[Saved entries]

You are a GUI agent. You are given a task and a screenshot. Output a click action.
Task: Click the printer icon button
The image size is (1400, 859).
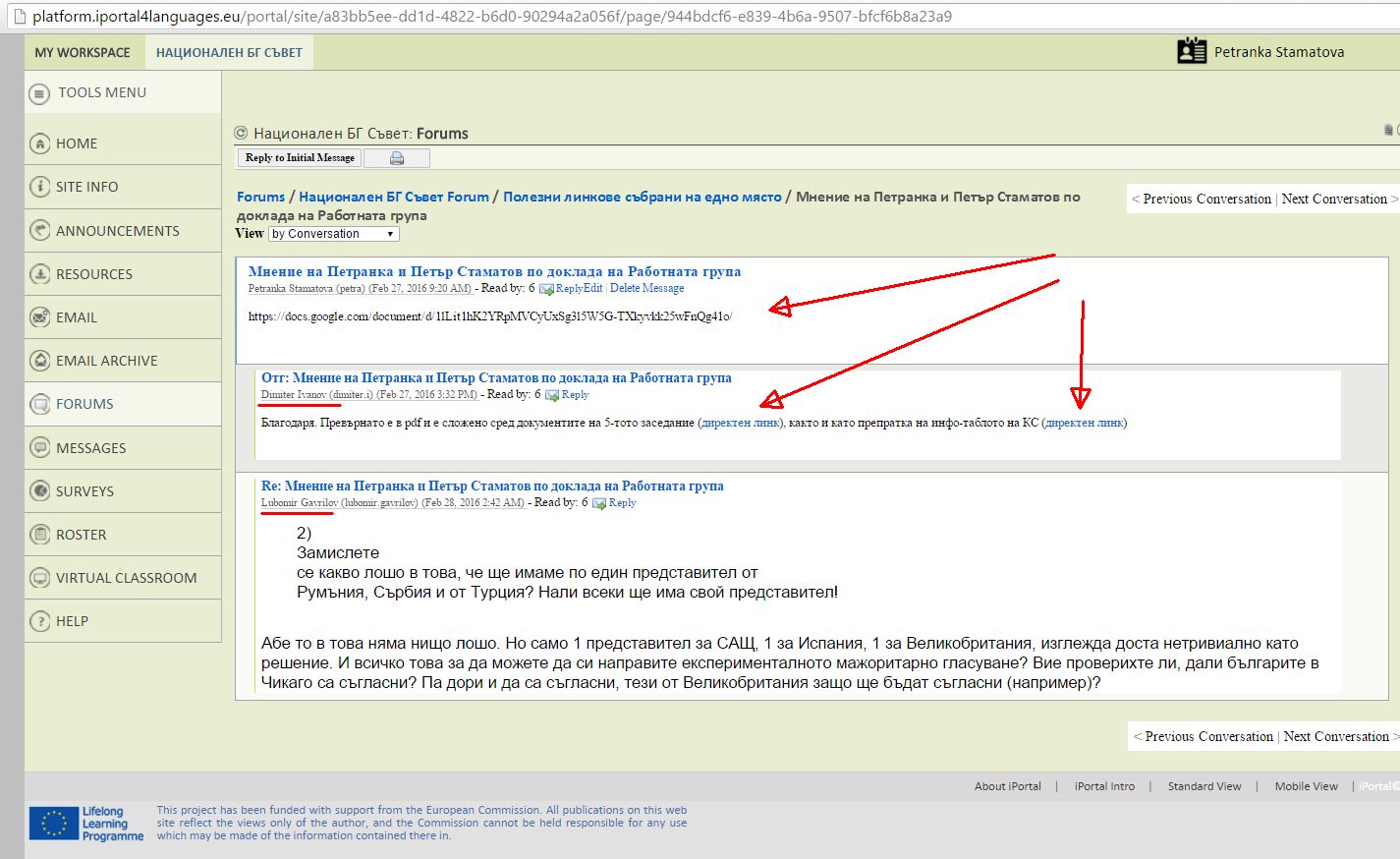(397, 158)
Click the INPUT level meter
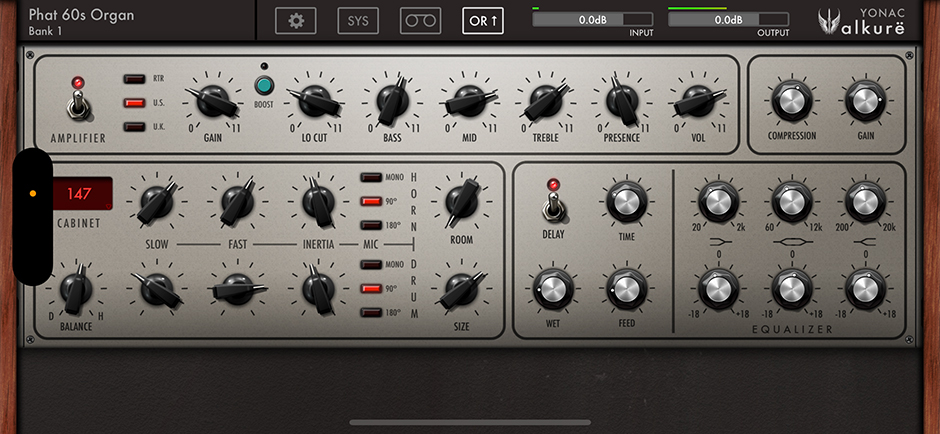Image resolution: width=940 pixels, height=434 pixels. (x=592, y=20)
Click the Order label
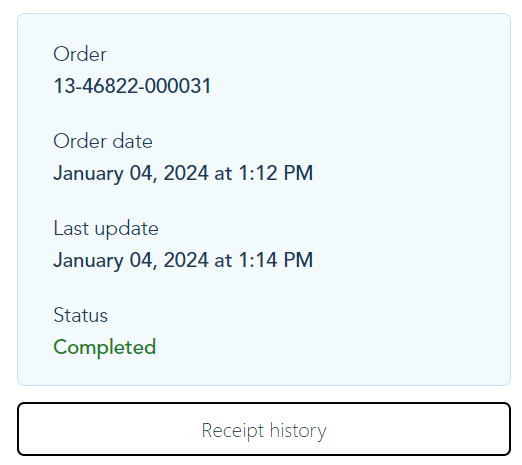Image resolution: width=522 pixels, height=465 pixels. (80, 54)
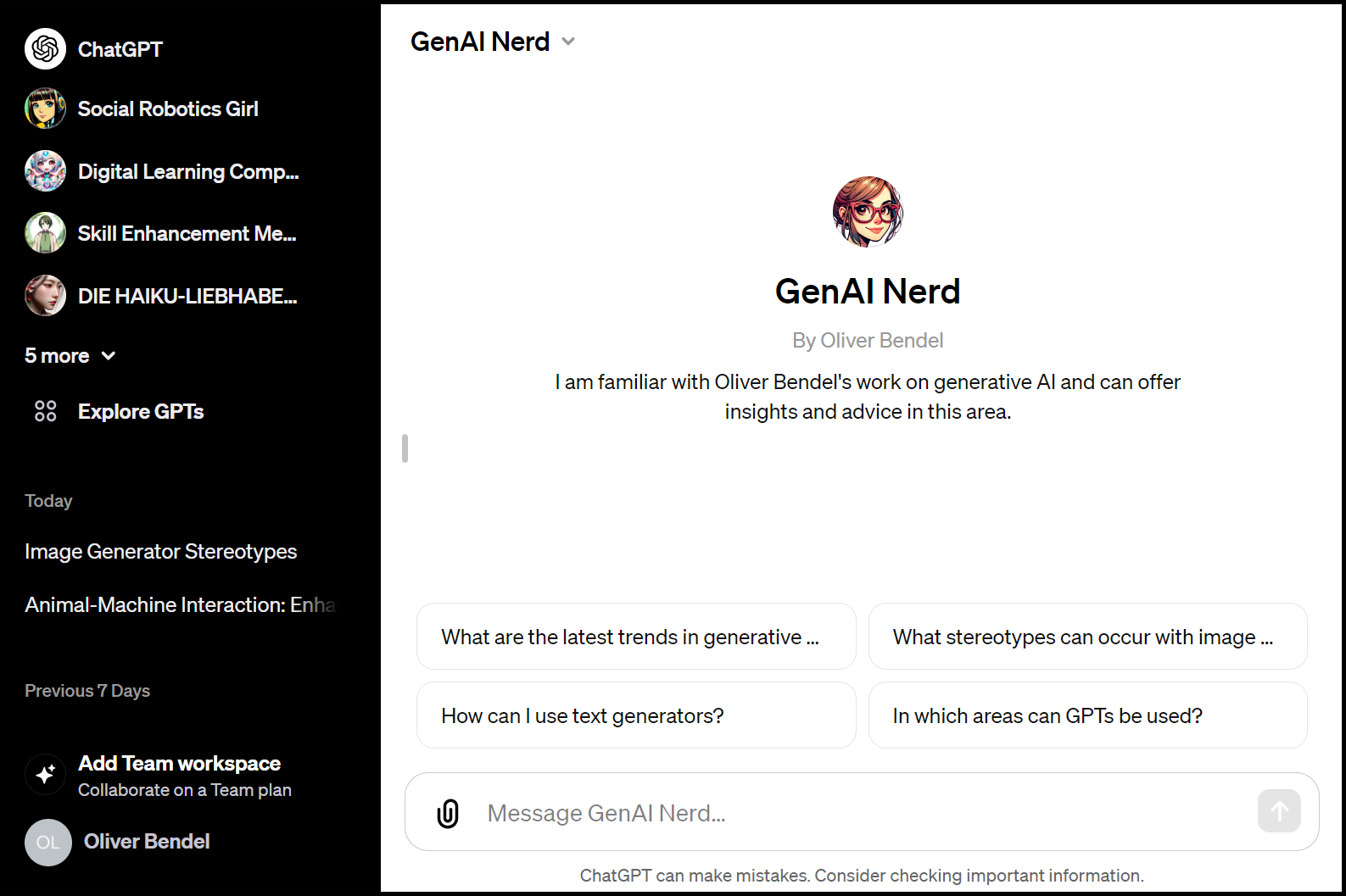
Task: Click the send message arrow button
Action: pyautogui.click(x=1279, y=811)
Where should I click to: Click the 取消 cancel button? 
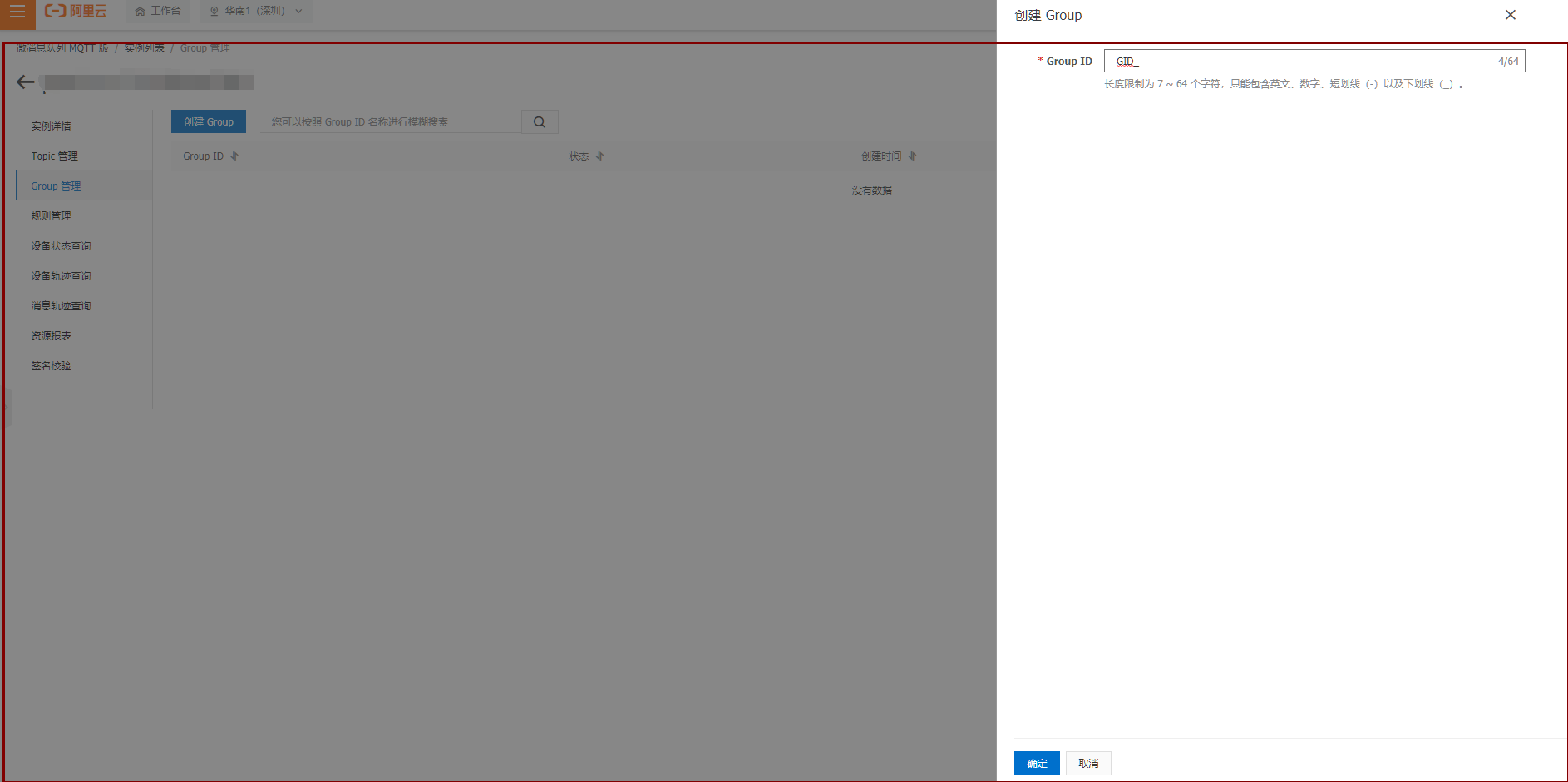click(x=1088, y=763)
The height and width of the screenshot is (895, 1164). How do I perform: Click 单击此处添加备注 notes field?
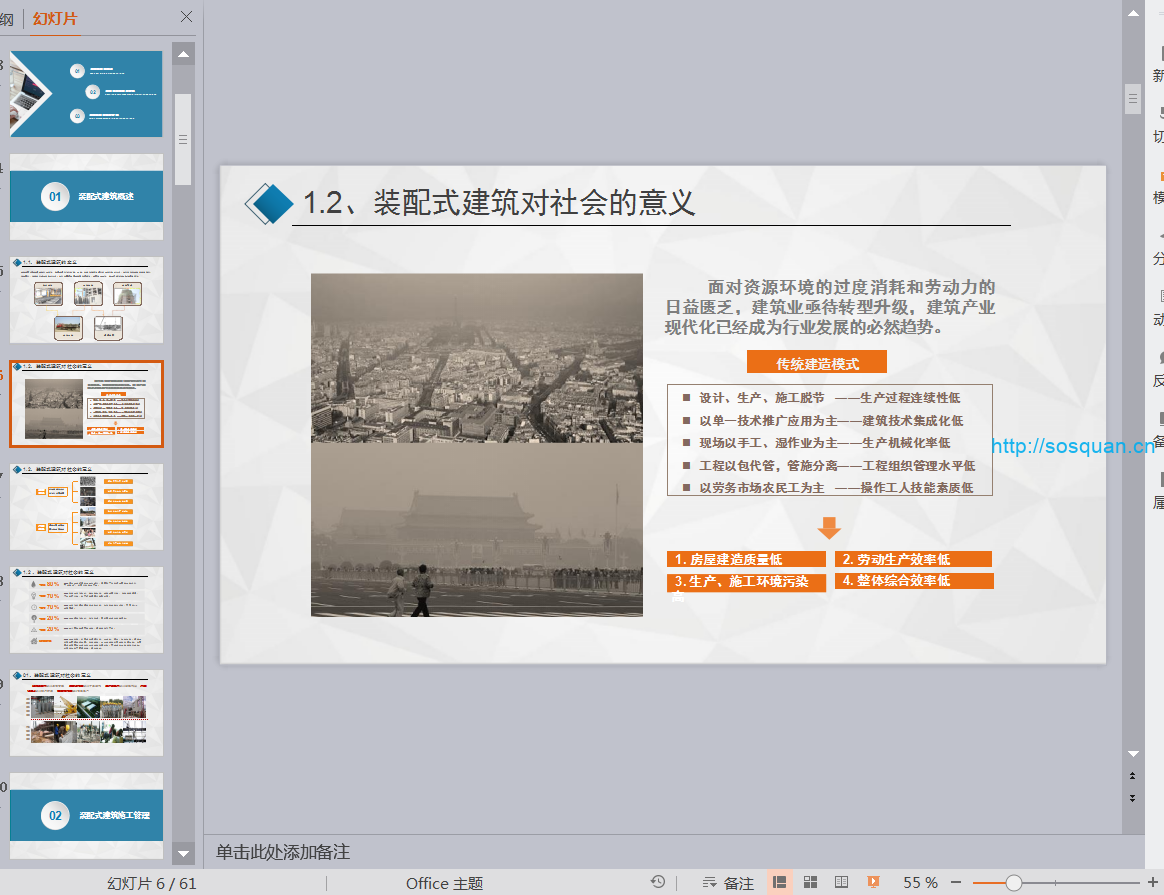click(x=283, y=852)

▶ WHAT YOU WILL DO
Please repeat all of the data exactly, excluding images.

▶ EXERCISE RESULT
You are a GUI agent. You are given a task and a screenshot. Output a click action.
Task: Click the printer icon button
The image size is (1400, 859).
(397, 158)
Click the INPUT level meter
Image resolution: width=940 pixels, height=434 pixels. (x=592, y=20)
Click the Order label
Image resolution: width=522 pixels, height=465 pixels. (80, 54)
Task: Click the send message arrow button
Action: pyautogui.click(x=1279, y=811)
Where should I click to: Click the 取消 cancel button? 
click(x=1088, y=763)
The height and width of the screenshot is (895, 1164). How do I perform: Click 单击此处添加备注 notes field?
click(x=283, y=852)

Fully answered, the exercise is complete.